June 11, 2019
Restaurant Brands International Owns Burger King, Tim Hortons & Popeyes
CANADA -- At the Restaurant Brand International’s annual general meeting of shareholders on June 11th, SumOfUs, an international consumer group, presented executives with a petition of 270,000 names from people around the world, including over 500 shareholders, calling on the fast-food giant to match peers like McDonald’s and adopt a time-bound No Deforestation policy across all commodities in its global supply chain.
VIEW THE PETITION HERE: https://actions.sumofus.org/a/burger-king-end-deforestation-in-your-supply-chain-now
RBI utilizes beef, soy, palm oil, and pulp/paper in its business and these commodities are among the leading drivers of deforestation globally. RBI has taken limited action on deforestation and has not committed to any time-bound policy yet, falling behind competitor fast food chains McDonald’s, Dunkin’ Donuts and Starbucks. SumOfUs members believe that RBI needs to act decisively and quickly to reverse the loss of biodiversity and carbon storage resulting from deforestation in its supply change.
“RBI’s supply chain is littered with commodities that are leading deforestation globally. With the UN’s shocking biodiversity report naming one million species at risk of extinction, mostly from habitat loss, SumOfUs members are demanding immediate and decisive action,” explained Amelia Meister, senior campaigner at SumOfUs.
“Because of RBI’s lack of transparency, it’s questionable whether the company itself even knows what is happening in its supply chain. Customers quite rightly want to know if their Burger King, Popeyes and Tim Hortons snacks and drinks are destroying Earth’s last remaining rainforests. For a company of its size, RBI’s secrecy is irresponsible to customers and shareholders alike, which is why we are demanding a clear and time-bound no deforestation policy now,” she added.
Forests absorb 2.6 billion tonnes of carbon dioxide each year, about one-third of the carbon dioxide released from the burning of fossil fuels. Deforestation accounts for over 20% of global greenhouse gas emissions and contributes to biodiversity loss, soil erosion and disrupted rainfall patterns.
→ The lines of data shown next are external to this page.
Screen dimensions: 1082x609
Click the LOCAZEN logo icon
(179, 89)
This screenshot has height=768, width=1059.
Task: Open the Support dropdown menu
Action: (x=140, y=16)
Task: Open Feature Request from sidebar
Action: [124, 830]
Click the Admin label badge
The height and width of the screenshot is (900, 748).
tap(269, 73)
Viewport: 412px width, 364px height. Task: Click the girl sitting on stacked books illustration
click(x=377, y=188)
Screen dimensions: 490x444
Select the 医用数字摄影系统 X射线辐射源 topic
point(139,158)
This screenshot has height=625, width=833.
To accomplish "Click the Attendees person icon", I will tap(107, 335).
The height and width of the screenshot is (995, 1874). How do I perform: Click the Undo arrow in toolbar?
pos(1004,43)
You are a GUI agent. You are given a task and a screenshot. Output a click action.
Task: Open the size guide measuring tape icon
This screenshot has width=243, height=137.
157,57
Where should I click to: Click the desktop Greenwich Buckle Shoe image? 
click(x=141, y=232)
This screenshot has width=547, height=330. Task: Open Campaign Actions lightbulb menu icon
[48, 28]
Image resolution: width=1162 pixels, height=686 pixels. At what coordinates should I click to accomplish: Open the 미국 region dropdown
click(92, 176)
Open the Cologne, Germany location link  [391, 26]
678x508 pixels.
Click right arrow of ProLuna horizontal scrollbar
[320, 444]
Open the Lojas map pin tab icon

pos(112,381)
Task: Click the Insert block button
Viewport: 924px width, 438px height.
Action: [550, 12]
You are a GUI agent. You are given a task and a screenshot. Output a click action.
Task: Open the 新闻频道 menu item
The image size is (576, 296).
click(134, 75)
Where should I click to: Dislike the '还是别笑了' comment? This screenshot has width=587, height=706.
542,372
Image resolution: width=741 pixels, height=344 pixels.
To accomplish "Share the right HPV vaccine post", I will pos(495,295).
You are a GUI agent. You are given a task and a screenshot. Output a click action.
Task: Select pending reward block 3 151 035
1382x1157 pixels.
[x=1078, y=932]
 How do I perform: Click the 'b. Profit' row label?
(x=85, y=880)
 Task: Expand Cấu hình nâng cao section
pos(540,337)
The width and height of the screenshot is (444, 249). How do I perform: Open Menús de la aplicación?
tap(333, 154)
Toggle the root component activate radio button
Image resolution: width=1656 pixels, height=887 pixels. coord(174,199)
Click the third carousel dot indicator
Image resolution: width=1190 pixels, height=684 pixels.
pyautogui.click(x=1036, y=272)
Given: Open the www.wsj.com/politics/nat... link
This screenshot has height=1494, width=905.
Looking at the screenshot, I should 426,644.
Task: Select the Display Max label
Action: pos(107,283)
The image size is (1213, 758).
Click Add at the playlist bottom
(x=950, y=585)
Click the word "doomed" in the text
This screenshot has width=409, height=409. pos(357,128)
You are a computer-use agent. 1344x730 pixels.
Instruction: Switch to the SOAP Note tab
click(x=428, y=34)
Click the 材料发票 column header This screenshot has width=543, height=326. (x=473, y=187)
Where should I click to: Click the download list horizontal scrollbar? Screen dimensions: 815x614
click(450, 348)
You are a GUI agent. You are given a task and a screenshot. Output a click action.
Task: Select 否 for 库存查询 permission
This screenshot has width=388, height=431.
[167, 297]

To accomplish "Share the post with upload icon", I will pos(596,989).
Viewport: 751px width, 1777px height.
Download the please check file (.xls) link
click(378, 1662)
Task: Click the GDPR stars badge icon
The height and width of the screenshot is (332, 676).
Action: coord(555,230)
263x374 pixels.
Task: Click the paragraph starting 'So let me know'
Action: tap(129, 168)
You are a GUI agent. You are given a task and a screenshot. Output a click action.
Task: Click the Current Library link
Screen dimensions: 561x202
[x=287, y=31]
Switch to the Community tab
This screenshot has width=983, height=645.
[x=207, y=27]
Commercial agriculture accounted for over 70% of tropical deforestation between 2000 and 2010, half of which was illegal. Value chains that are illegally engaged in deforestation are vulnerable to interruption with new regulations and enforcement, to which companies must adapt.
Companies that fail to mitigate the impacts of their supply chain face reputational
damage. In recent years, major media outlets have reported on specific companies’ failure to
adequately implement policies that address deforestation. This publicity, along with increased
consumer awareness and concern about deforestation, poses a significant reputational risk.